Adobe Media Encoderでプリセットを使ったSNS別一括書き出し自動化フロー

SNS別書き出しで毎回設定を繰り返していませんか?

YouTube・Instagram・TikTok・X(旧Twitter)・LinkedIn——これらのSNSプラットフォームは、それぞれ推奨される動画の解像度・アスペクト比・フレームレート・ビットレートが異なります。1本の動画を全SNSに対応させようとすると、毎回書き出し設定を変えて何度もエンコードする手間が発生します。Adobe Media Encoder(AME)のプリセット機能と「キュー」を活用すれば、この繰り返し作業を完全に自動化できます。

各SNSの推奨動画スペック一覧(2025年最新)

SNS 解像度 アスペクト比 フレームレート 推奨ビットレート
YouTube(横型) 1920×1080 / 3840×2160 16:9 24/30/60fps 15〜40Mbps(HD)
Instagram(フィード・正方形) 1080×1080 1:1 24/30fps 3.5Mbps
Instagram Reels / TikTok 1080×1920 9:16 30fps 8Mbps
X(Twitter) 1280×720 〜 1920×1080 16:9 30/60fps 5Mbps
LinkedIn 1920×1080 16:9 30fps 10Mbps
Facebook 1920×1080 16:9または1:1 30fps 8Mbps

Adobe Media EncoderでSNS別プリセットを作成する手順

  1. Adobe Media Encoderを起動し「ウィンドウ」→「プリセットブラウザー」を開く
  2. プリセットブラウザーの「+」ボタンから「新規プリセット」を選択する
  3. プリセット名・形式(H.264)・フレームサイズ・フレームレート・ビットレートを設定する
  4. オーディオ設定(AAC / 48kHz / ステレオ / 320kbps)を設定して「OK」で保存する

この操作を各SNS分繰り返してプリセットセットを作成します。

一括書き出しフローの設定手順

  1. Premiere Proで編集済みシーケンスを開き「ファイル」→「書き出し」→「メディア」(Ctrl+M)を選択する
  2. YouTube用プリセットを選択してキューに送信する
  3. 同じシーケンスを再度キューに送信しTikTok用プリセットを選択する
  4. これをSNS分繰り返してキューに追加する
  5. Adobe Media EncoderでSNS別フォルダーを出力先に指定して「▶ キューを開始」をクリックする

Premiere ProのオートリフレームでSNS別アスペクト比を一括変換する

横型(16:9)で編集した動画を縦型(9:16)や正方形(1:1)に変換する場合、オートリフレーム機能を使えばAIが被写体を追跡しながら自動的に最適なフレーミングに変換してくれます。

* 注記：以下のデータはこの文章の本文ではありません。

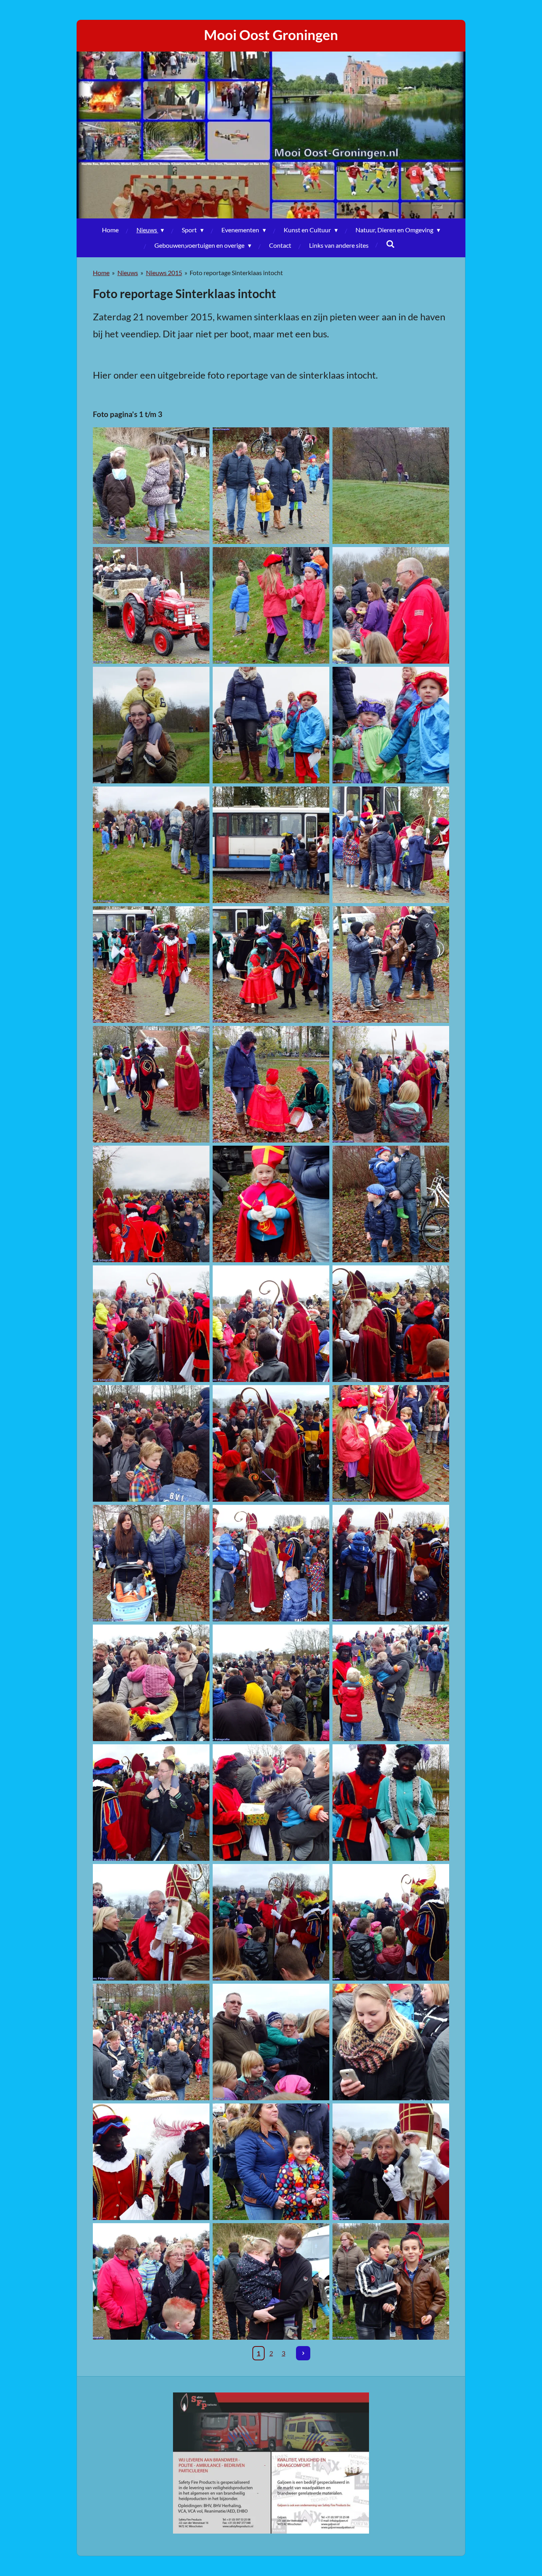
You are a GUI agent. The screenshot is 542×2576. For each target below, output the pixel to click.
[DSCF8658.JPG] (151, 725)
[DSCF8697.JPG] (271, 1563)
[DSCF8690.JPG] (151, 1324)
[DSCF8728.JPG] (151, 2162)
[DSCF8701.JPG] (151, 1683)
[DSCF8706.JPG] (391, 1683)
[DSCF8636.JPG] (151, 485)
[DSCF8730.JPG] (271, 2162)
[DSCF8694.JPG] (271, 1443)
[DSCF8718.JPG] (271, 1922)
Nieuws (127, 272)
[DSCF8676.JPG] (391, 964)
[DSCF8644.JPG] (151, 605)
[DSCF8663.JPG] (271, 725)
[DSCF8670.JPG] (151, 964)
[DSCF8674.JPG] (151, 1084)
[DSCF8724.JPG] (151, 2042)
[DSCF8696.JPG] (151, 1563)
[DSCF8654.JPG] (271, 605)
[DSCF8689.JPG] (391, 1204)
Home (101, 272)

  1. シーケンスを選択して「シーケンス」→「オートリフレームシーケンス」を選択する
  2. 変換先のアスペクト比(9:16・1:1・4:5など)を選択する
  3. 「作成」をクリックするとAIが自動でリフレームした新しいシーケンスが生成される
  4. このシーケンスをSNS別プリセットでAMEに送って書き出す

監視フォルダーを使った完全自動書き出しフロー

  1. AMEの「ファイル」→「監視フォルダーを追加」を選択する
  2. 監視する入力フォルダーと出力先フォルダーを指定する
  3. 自動適用するプリセットを選択する
  4. 以降はフォルダーにファイルを入れるだけで自動エンコードが始まる

プリセットのチームでの共有方法

作成したプリセットはXMLファイルとしてエクスポートしてチームメンバーに共有できます。プリセットブラウザーで対象プリセットを右クリック→「書き出し」でXMLを取り出し、Slack等でチームに配布します。受け取った側はプリセットブラウザーの「読み込み」でXMLを取り込むだけです。

まとめ

Adobe Media Encoderのプリセットと一括書き出しキューを活用することで、1本の動画を全SNS向けに書き出す作業が完全自動化できます。Adobe Media EncoderはPremiere Proと同じCreative Cloudプランに含まれています。Adobe Media Encoder公式ページでも機能詳細を確認できます。